All Change in Finance
ImageBanking used to be relatively simple. Archaeologists believe that the first banks were probably religious temples in which gold was stored in the form of easy-to-carry compressed plates. Temples were chosen because they were usually well built and held sacred, thus deterring would-be thieves. Merchants would therefore use the temples as safe repositories for their wealth and there is even evidence of loans from ancient Babylon that were made by temple priests to merchants.

Similarly, ancient Greek temples also conducted financial transactions such as loans, deposits, currency exchange, and validation of coinage. It was Ancient Rome though that perfected the administrative aspect of banking and introduced greater regulation of financial institutions and financial practices. At this time charging interest on loans and paying interest on deposits also became more highly developed and competitive. Modern Western economic and financial history is usually traced back to the coffee houses of London. The London Royal Exchange, for example, was established in 1565 and at that time moneychangers were already called bankers though the term ‘bank' usually referred to their offices and did not carry the meaning it does today. It was the coffee houses that first came up with the idea of producing lists of share prices or shipping data which made it possible for the first time to compare the relative success (and liquidity) of bankers and to spot investment opportunities.

Around the time of Adam Smith (1776) there was a massive growth in the banking industry. Within the new system of ownership and investment, moneyholders were able to reduce the State's intervention in economic affairs, remove barriers to competition, and, in general, allow anyone who had access to capital to become a ‘capitalist'. It wasn't until over 100 years later, however, that US companies began to apply Smith's policies on a larger scale and shift the financial power from England to America.

After a period of relative stability throughout the sixties and seventies ‘global banking' and capital market services proliferated during the 1980s and 1990s as a result of not only a great increase in demand from companies, governments, and financial institutions for banking services but also because financial market conditions were buoyant and bullish. These factors plus growing internationalisation and opportunity in financial services has entirely changed the competitive landscape and today many banks have demonstrated a preference for the ‘universal banking' model so prevalent in Europe. Universal banks are free to engage in all forms of financial services and therefore function as a ‘one-stop' supplier of both retail and wholesale financial services.

This growth and opportunity also led to an unexpected outcome - the entrance into the market of other non-bank financial intermediaries. Large corporate players began to find their way into the financial service community resulting in massive competition to the established banks. The main services offered included insurance, pensions, share dealing and money market advice, loans and credit facilities. Indeed, by the end of 2001 the market capitalisation of the world's 15 largest financial services providers included four non-banks. This trend shows no sign of abating and today more and more organisations including supermarkets (e.g Tesco's), Retail outlets (e.g Marks and Spencer) and conglomerates (e.g Virgin) try to be ever more innovative in their consumer offerings.

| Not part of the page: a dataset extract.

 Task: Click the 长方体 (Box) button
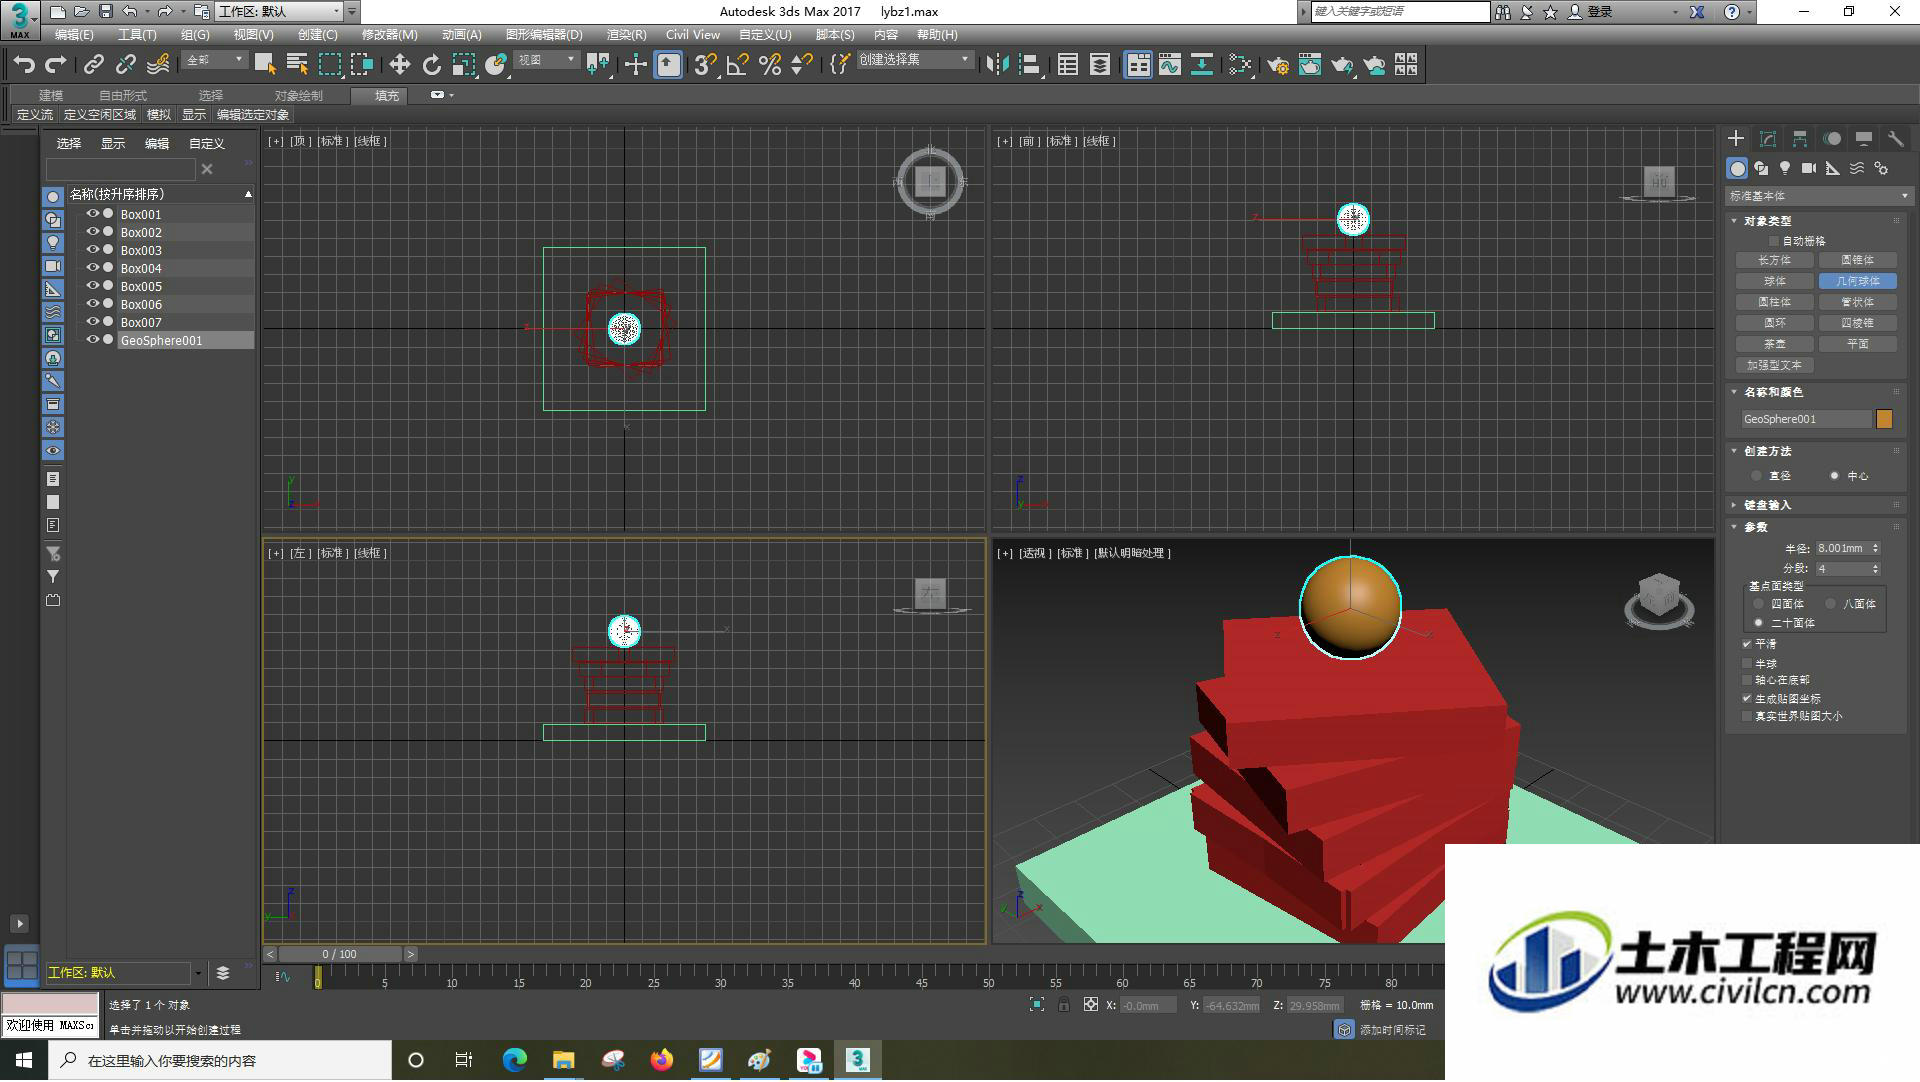[1774, 260]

Today the Banking and Finance sector continues to change at an almost alarming rate. Over the last few years we have seen a steady growth in the success of electronic, no-frills, non-branch banking (just look at the success of First Direct) There are regular debates on the pro's and con's of the cashless society, credit card spending runs into billions and cheque books may soon be a thing of the past. In addition the concept of charging for current accounts looks to become main stream while the ever increasing threat of identity fraud has now become a major crime and a major concern for the banking fraternity.

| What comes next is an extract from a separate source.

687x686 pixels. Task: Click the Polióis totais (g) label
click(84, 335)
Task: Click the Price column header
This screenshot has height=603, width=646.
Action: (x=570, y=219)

One thing is certain. The rate and pace of change shows no sign of slowing down and it is therefore essential that candidates seeking good positions within the Finance industry keep up to date with not just the technological and legislative aspects of the job but also the wider global economic and sociological elements impacting the industry. Recruiters aiming to place these candidates must similarly keep abreast of all the changes that are today changing the face of banking so that they too, just like those ancient Romans, stay at the forefront of their profession.